Araphuroides sala, Błażewicz-Paszkowycz & Bamber, 2012

Araphuroides sala sp. nov.

Figures 102–104

Material examined. 1 (J58841), holotype, Western Port , off Crib Point, Stn CPBS-N 52 /272, 38º19.92'S 145º13.95'E, 19 m depth, sand and gravel, 31 March 1965; coll. A.J. Gilmour. GoogleMaps 1 (J58843), paratype, Western Port , off Crib Point, Stn CPBS-N 25 /1, 38º20.25'S 145º14.68'E, 11 m depth, sand, 10 March 1965; coll. A.J. Gilmour. GoogleMaps 1 (J58839), Stn CPBS-N 32 /1, 1 (J58840), Stn CPBS-N 32 /2, and 4 (J58842), Stn CPBS-N 32 /3 , paratypes, all Western Port , off Crib Point, 38º20.83'S 145º13.48'E, 13 m depth, sandy gravel, 23 March 1965; coll. A.J. Gilmour. GoogleMaps 2 (J58534, J58535), paratypes, Eastern Bass Strait , 63 km E of North Point, Flinders Island, Stn BSS 167 , 39º44.8'S 148º40.6'E, 124 m depth, muddy sand, 14 November 1981 GoogleMaps , coll. R.S. Wilson .
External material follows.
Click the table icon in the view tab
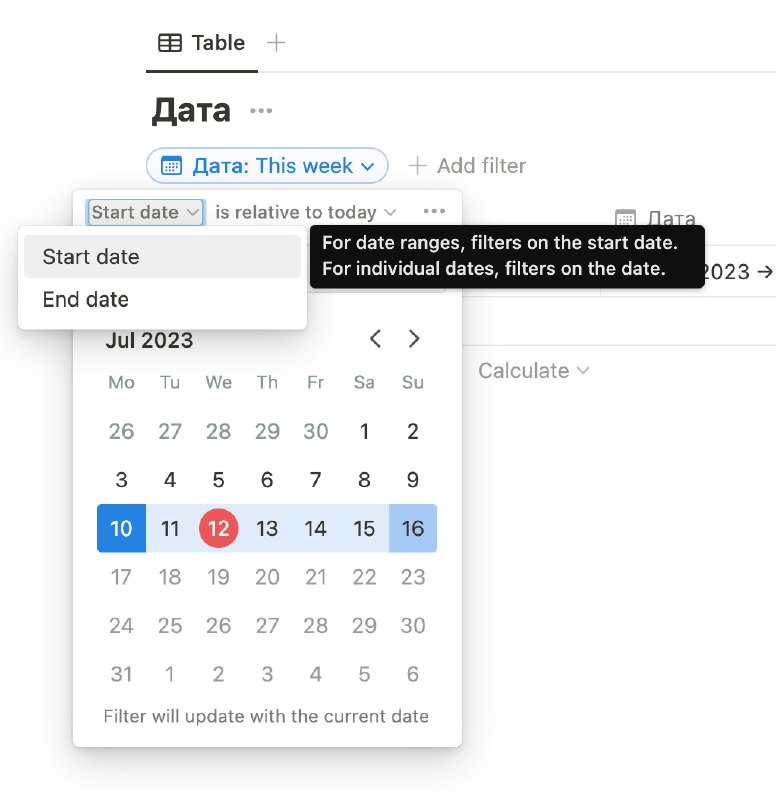 point(170,43)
Description of female. Body ( Fig. 102A, B) slender, holotype 1.4 mm long, 8.1 times as long as wide. Cephalothorax pear-shaped, widest centrally, with distinct rounded rostrum, 1.6 times as long as wide, 2.7 times as long as pereonite 1, naked, eyes absent. Pereonites all naked, lateral margins convex; pereonite 1 short, 0.4 times as long as cephalothorax; pereonites 2 to 5 subequal, 1.25 times as long as pereonite 1; pereonite 6 shortest, 0.8 times as long as pereonite 1 (all pereonites respectively 1.5, 1.25, 1.25, 1.5, 1.3 and 2.0 times as wide as long). Pleon of five free subequal pleonites bearing pleopods plus pleotelson; each pleonite 4.4 times as wide as long, with single lateral epimeral seta on each side. Pleotelson subpentangular, 0.4 times as long as whole pleon, as long as wide, paired laterodistal setae either side of rounded mid-distal margin.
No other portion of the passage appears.